Dennoch: 79 Prozent befürworten laut Umfrage die Videoüberwachung in Zügen. „Wir wollen es potenziellen Tätern schwerer machen“, sagte Wirtschaftsminister Reinhard Meyer (SPD). Die Überwachung sei „kein Allheilmittel, aber ein Mosaikstein, um das Sicherheitsgefühl der Fahrgäste zu steigern“. Eine Studie, die Breyer fordert und die untersucht, wie wirksam Überwachung in Zügen ist, lehnte Meyer jedoch ab. Ihm geht es vor allem darum, dass die Fahrgäste sich sicherer fühlen, wenn die Züge überwacht werden.

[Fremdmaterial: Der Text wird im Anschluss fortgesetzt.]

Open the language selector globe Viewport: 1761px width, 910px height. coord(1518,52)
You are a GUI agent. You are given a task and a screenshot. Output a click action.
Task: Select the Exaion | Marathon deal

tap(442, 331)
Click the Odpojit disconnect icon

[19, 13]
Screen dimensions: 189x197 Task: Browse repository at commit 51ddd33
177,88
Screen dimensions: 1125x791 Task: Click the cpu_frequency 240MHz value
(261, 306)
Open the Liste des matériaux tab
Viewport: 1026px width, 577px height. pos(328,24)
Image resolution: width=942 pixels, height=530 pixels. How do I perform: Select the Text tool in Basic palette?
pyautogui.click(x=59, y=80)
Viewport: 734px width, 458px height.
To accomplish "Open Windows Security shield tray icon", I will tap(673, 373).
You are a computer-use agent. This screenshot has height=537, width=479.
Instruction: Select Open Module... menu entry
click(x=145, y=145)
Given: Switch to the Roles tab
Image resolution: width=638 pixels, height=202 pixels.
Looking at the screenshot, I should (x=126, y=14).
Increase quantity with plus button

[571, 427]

Der Streit ist fundamental, spaltet die Liberalen, die für mehr Sicherheit in Bahnen sind, aber gegen den durchleuchteten Fahrgast. FDP-Fraktionschef Wolfgang Kubicki gab deshalb gestern „die Mehrheitsmeinung“ seiner Fraktion wieder. „Der Antrag der Piraten ist richtig“, sagte er. „Die Wahrscheinlichkeit, in Schleswig-Holstein Opfer eines Gewaltdeliktes in einer Bahn zu werden, lag bei deutlich unter 0,00001 Prozent. Mathematisch wahrscheinlicher ist es, einen Sechser im Lotto zu gewinnen.“ Die Regierung kümmere sich um „ein Problem, das keines ist“.

Axel Bernstein (CDU) sah das etwas anders: „Das Sicherheitsgefühl der Fahrgäste wird durch eine Videoüberwachung gesteigert. Mögliche Täter lassen sich durch die Kenntnis von Überwachung von Straftaten abhalten. Wichtig ist, dass die Videoüberwachung offen und deutlich erkennbar erfolgt.“

Andreas Tietze (Grüne) sagte: „Ich möchte nicht dauerüberwacht werden, wenn ich Zug fahre.“ Er sprach sich für eine anlassbezogene Überwachung aus, etwa wenn auf Strecken Vandalen wüteten. Dazu befürwortete Tietze die von Breyer gewollte Studie. Wie Bernstein plädierte der Grüne dafür, das Thema im Wirtschaftsausschuss weiter zu behandeln. Der Landtag folgte diesem Vorschlag einstimmig.

Lars Harms (SSW) verwies darauf, dass andere Bundesländer ebenfalls Videoüberwachung in Zügen fordern. Kameras in Bussen hätten geholfen, Vandalismus merklich zu verringern. Allerdings sagte Harms auch: „Wir haben hier den Konsens, dass nicht alles, was technisch möglich ist, auch technisch umgesetzt werden darf. So kommt es überhaupt nicht infrage, dass Eisenbahnunternehmen Bilddateien aus ihren Zügen dauerhaft speichern.“

Die AKN hat seit Längerem Kameras in ihren Zügen. „Die Daten werden jedoch gemäß den gesetzlichen Vorgaben schnellstmöglich gelöscht“, sagte Sprecherin Christiane Lage.

Die Fahrgäste jedenfalls nutzen die Züge weiter – Videoüberwachung hin oder her: Das Statistische Bundesamt registrierte 2012 in ganz Deutschland elf Milliarden Passagierfahrten im Linienverkehr – so viele wie nie zuvor.